6
Background:
We have a C# solution with 49 projects and it uses VS2005 SP1 (didn't upgrade to higher version due to old version of Syncfusion 4.x lib). The project uses Ant with ISharpCode zip library for packing components and much of the build time is used here. I usually built it in my office PC and home PC. Due to my recent modification in project to support win7 x64, one of the team member (lived in USA) complained that it is slower than ever and took about 7-10 min.
So, I tested it in my office and home PC. Here are the PC specs and build times – a full rebuild of all attached projects:
Office PC: Intel Core-i3 540 3.0 GHz, 2 cores, 4MB L3, 4GB RAM (1333-DDR3), Win7 x64 Ultimate (recent installation)
Build time: 1 min 13 sec.
Home PC: Intel Pentium Dual E2160 1.8 GHz, 2 cores, 1MB L2, 4GB RAM (1333-DDR3), Win7 x64 Ultimate (old installation)
Build time: 3 min 36 sec.
For mobility and faster build than my office & home PC, I've bought a
Dell XPS L502X laptop with Core i7 2630QM 2.0 GHz, 4 cores, 8 threads, 6MB Cache, 4GB RAM (1333-DDR3), Win7 x64 Home premium configuration.
Build time: 1 min 28/30 sec
Both PCs (not laptop) had multiple IDE running (not building anything). And both PCs and laptop have Avast Antivirus and Comodo firewall installed (sometime affects the build for the first time). It should have taken less time than core i3 system.
My old office PC (replaced by i3) with Pentium Dual Core 2.6 GHz 2GB RAM and Win7 x86 ultimate used to take about 2 min 25 sec to build another almost similar project (47 projects attached). Upon my request, I'd been given core i3 machine which took the same project (^) to build about 1 min 46 sec.
These things were considered to buy Core i7. But I'm disappointed.
Is there any specific reason for the slowness?
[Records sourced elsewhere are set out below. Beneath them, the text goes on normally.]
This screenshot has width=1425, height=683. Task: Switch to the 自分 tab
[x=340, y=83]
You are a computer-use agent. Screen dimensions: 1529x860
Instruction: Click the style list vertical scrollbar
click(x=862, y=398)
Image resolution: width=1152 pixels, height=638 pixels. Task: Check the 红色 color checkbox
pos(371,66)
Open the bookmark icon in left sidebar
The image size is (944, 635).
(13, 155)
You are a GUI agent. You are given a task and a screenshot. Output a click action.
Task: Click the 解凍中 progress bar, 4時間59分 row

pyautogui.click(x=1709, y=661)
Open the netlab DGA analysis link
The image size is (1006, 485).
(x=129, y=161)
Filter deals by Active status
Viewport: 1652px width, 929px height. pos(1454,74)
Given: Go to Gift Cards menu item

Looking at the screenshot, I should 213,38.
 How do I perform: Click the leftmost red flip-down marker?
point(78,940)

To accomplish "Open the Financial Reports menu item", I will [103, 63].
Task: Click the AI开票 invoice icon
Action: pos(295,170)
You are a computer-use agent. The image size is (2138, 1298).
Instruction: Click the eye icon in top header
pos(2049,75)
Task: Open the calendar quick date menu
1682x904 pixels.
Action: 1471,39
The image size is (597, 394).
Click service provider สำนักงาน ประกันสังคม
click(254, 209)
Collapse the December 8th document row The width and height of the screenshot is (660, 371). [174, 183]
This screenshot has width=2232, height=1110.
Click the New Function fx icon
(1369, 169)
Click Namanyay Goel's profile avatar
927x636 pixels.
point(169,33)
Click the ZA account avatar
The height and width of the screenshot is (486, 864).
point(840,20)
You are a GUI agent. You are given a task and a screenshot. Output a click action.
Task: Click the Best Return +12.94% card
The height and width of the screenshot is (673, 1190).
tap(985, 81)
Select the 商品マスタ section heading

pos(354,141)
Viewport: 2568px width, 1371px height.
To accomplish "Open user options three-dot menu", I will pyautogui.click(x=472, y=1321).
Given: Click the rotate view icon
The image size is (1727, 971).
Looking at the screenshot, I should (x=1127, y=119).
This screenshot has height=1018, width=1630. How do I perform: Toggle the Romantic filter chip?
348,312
In newer versions of VS you can enable parallel builds (IIRC new feature in 2008), this would allow use of multiple cores which would certainly help at the compression (and other CPU bound) stages. – Richard – 2011-09-25T11:00:14.570
1It is the core speed on the i7 letting you down. It would have been ok if you had the quad core model. – Lee Armstrong – 2011-09-25T10:49:52.137
1Maybe the crapload of Dell software that your computer came with are making it slow? The first thing I do when I buy a new computer is to install a fresh copy of Windows to ensure that all the garbage is thrown away. Once you do that you could start working with your computer. – Darin Dimitrov – 2011-09-25T11:46:01.790
3I think your bottleneck here is disk I/O. In my experience laptop disk controllers and seem slower than their desktop equivalents. Also laptops often ship with 5400RPM disks which are fairly pedestrian devices. I'd focus there to try and solve your performance issues. Maybe a SSD would help aleviate this. I'm also going to migrate this to super user because I don't think this issue is specific to Visual Studio. Also the guys there live for this kind of problem solving so you're more likely to get a better informed answer. – Kev – 2011-09-25T11:48:12.343
@Kev: The hard disk model is Seagate ST9500423AS 7200RPM link.